● **TASK TO CARRY OUT**: Copy out the records verbatim from the line containing "You are a GUI" through the line containing "pyautogui.click(x=<x>, y=<y>)", including both of those lines.

--- BEGIN ROWS ---

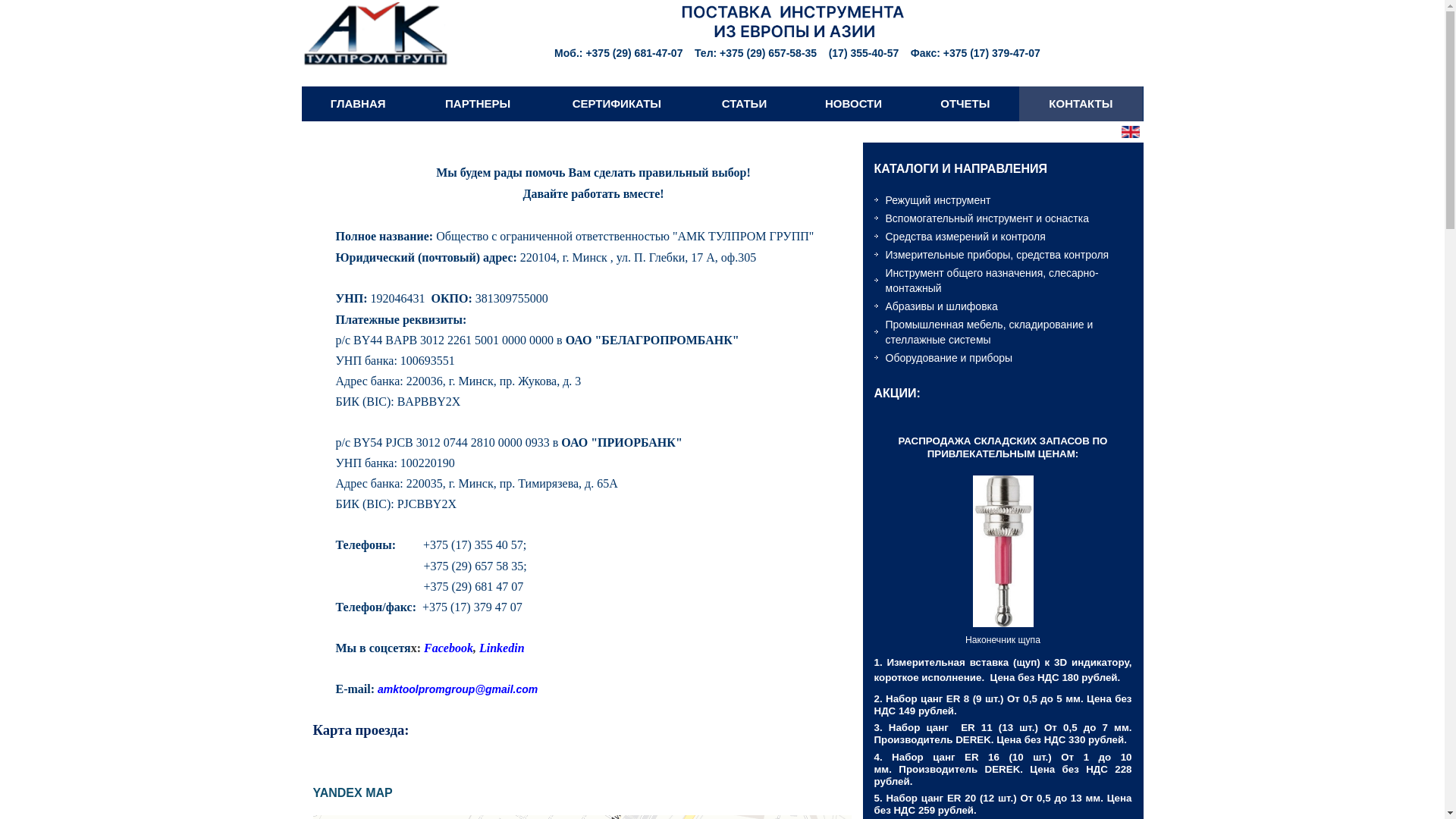 The height and width of the screenshot is (819, 1456). Describe the element at coordinates (1129, 130) in the screenshot. I see `'English (UK)'` at that location.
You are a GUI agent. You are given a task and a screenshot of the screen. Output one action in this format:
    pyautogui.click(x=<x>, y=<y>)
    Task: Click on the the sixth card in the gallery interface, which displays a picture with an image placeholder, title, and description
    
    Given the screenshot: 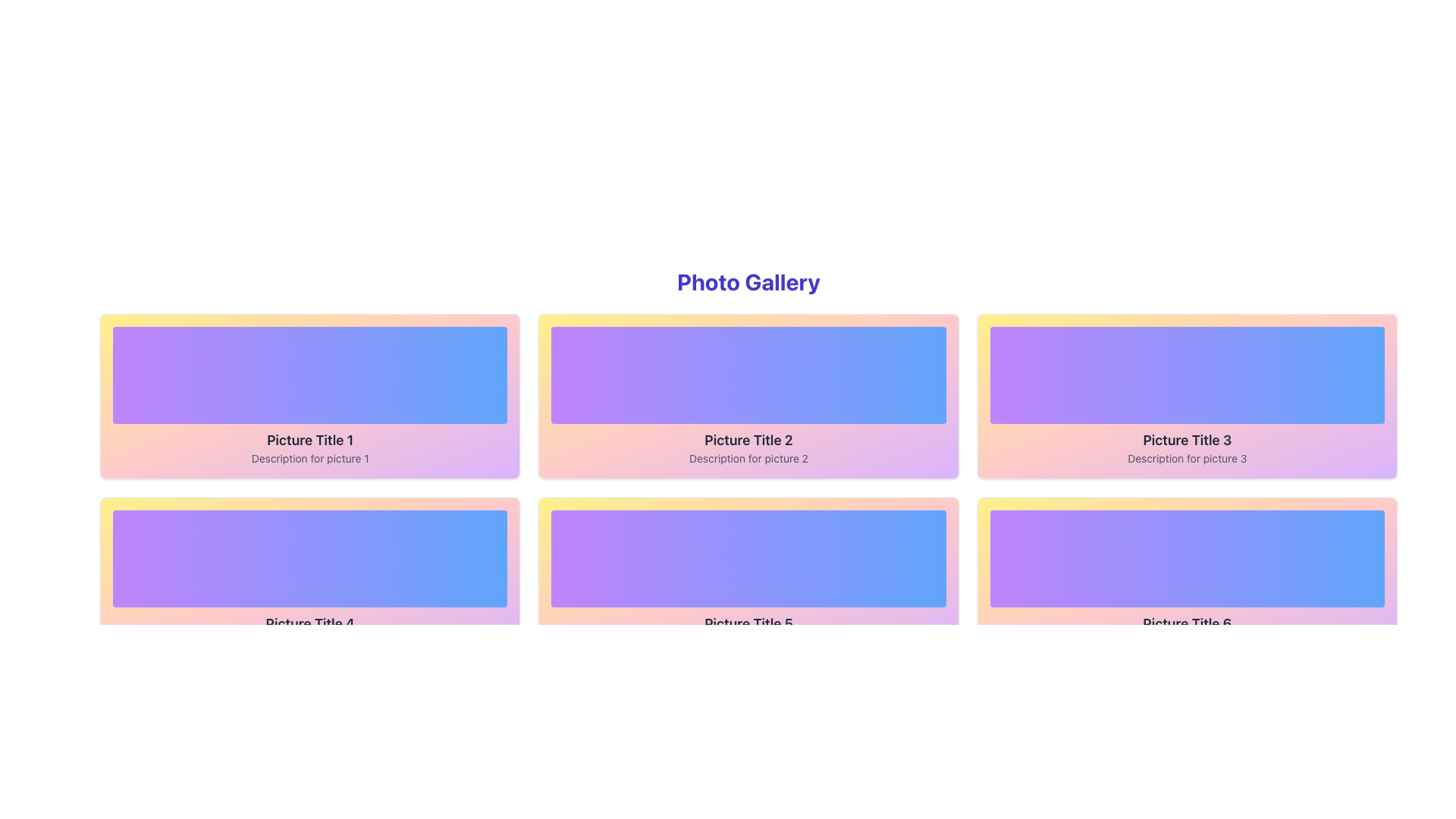 What is the action you would take?
    pyautogui.click(x=1186, y=579)
    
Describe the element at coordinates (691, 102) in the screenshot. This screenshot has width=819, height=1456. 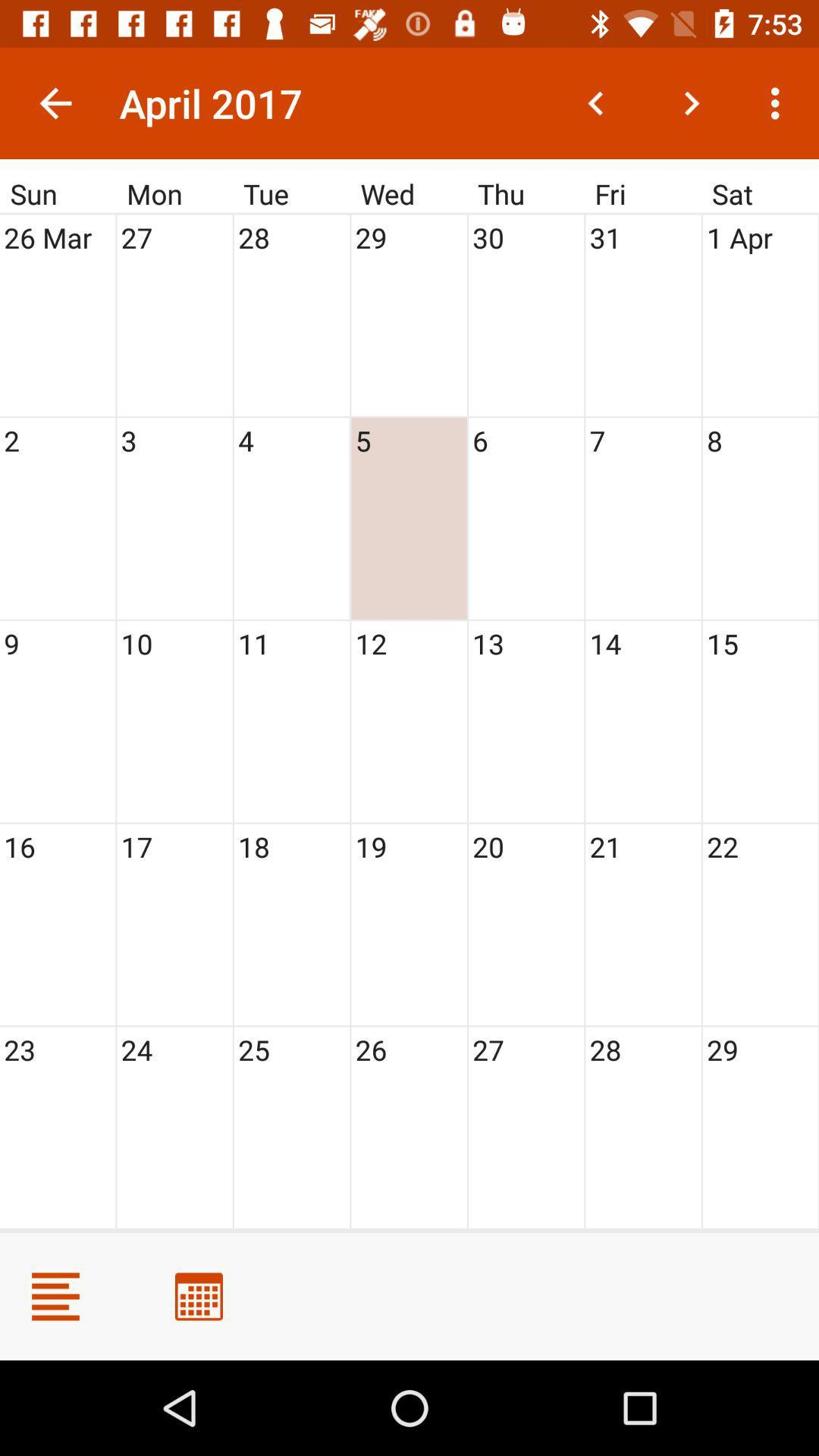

--- END ROWS ---

● **FINISHED TASK**:
You are a GUI agent. You are given a task and a screenshot of the screen. Output one action in this format:
    pyautogui.click(x=<x>, y=<y>)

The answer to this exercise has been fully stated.